Collected data entries

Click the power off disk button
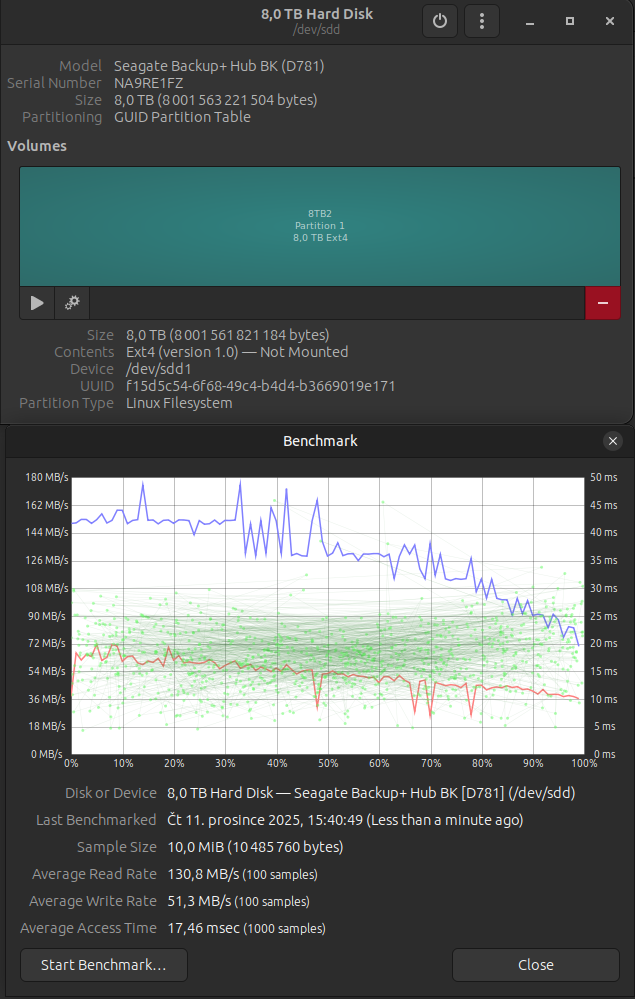 439,21
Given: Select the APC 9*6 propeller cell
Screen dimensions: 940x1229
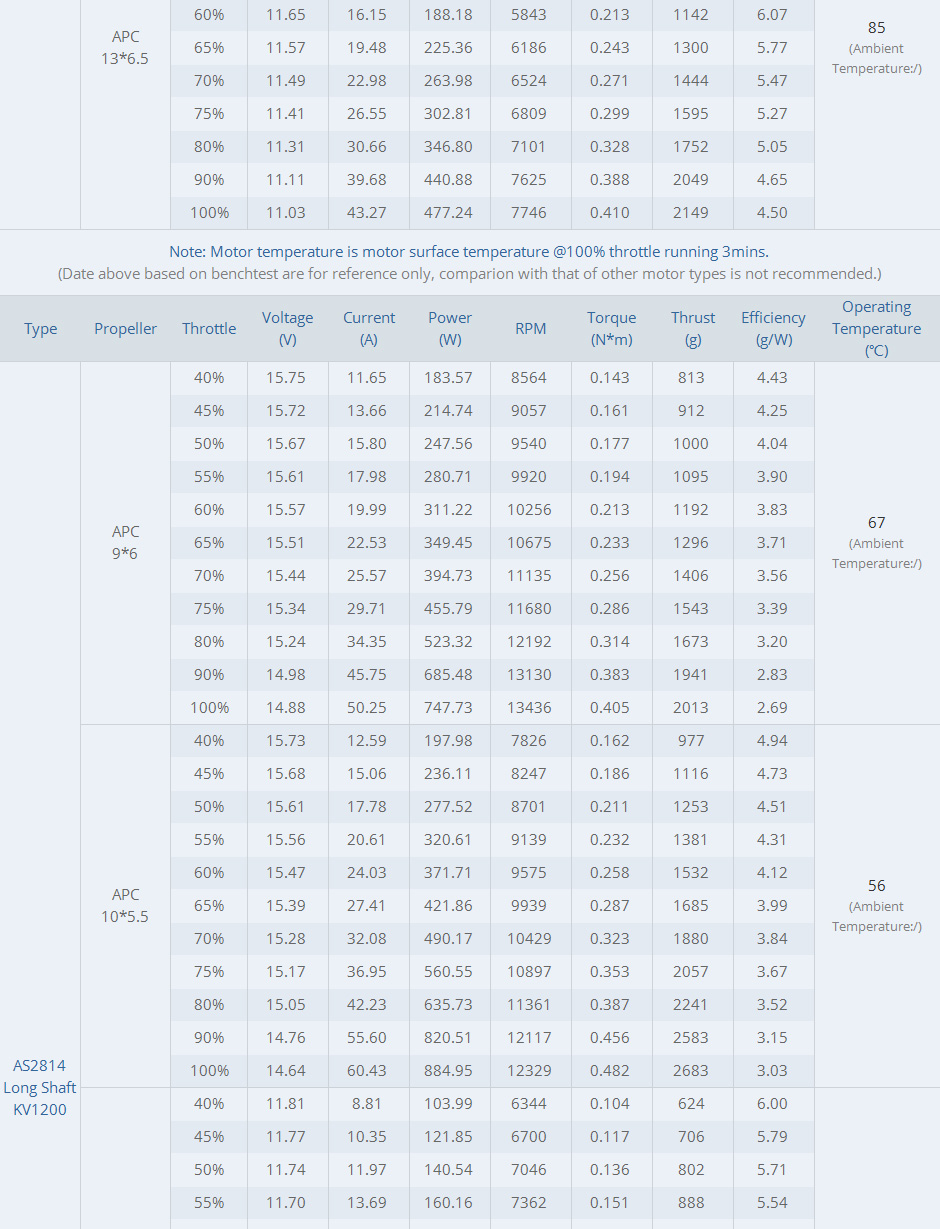Looking at the screenshot, I should click(126, 542).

> _What is expected_:
Write out the records word for word. Pictures stay out.

> _Task answer_:
Click the power off disk button
 439,21
Given: Select the APC 9*6 propeller cell
Screen dimensions: 940x1229
Looking at the screenshot, I should click(126, 542).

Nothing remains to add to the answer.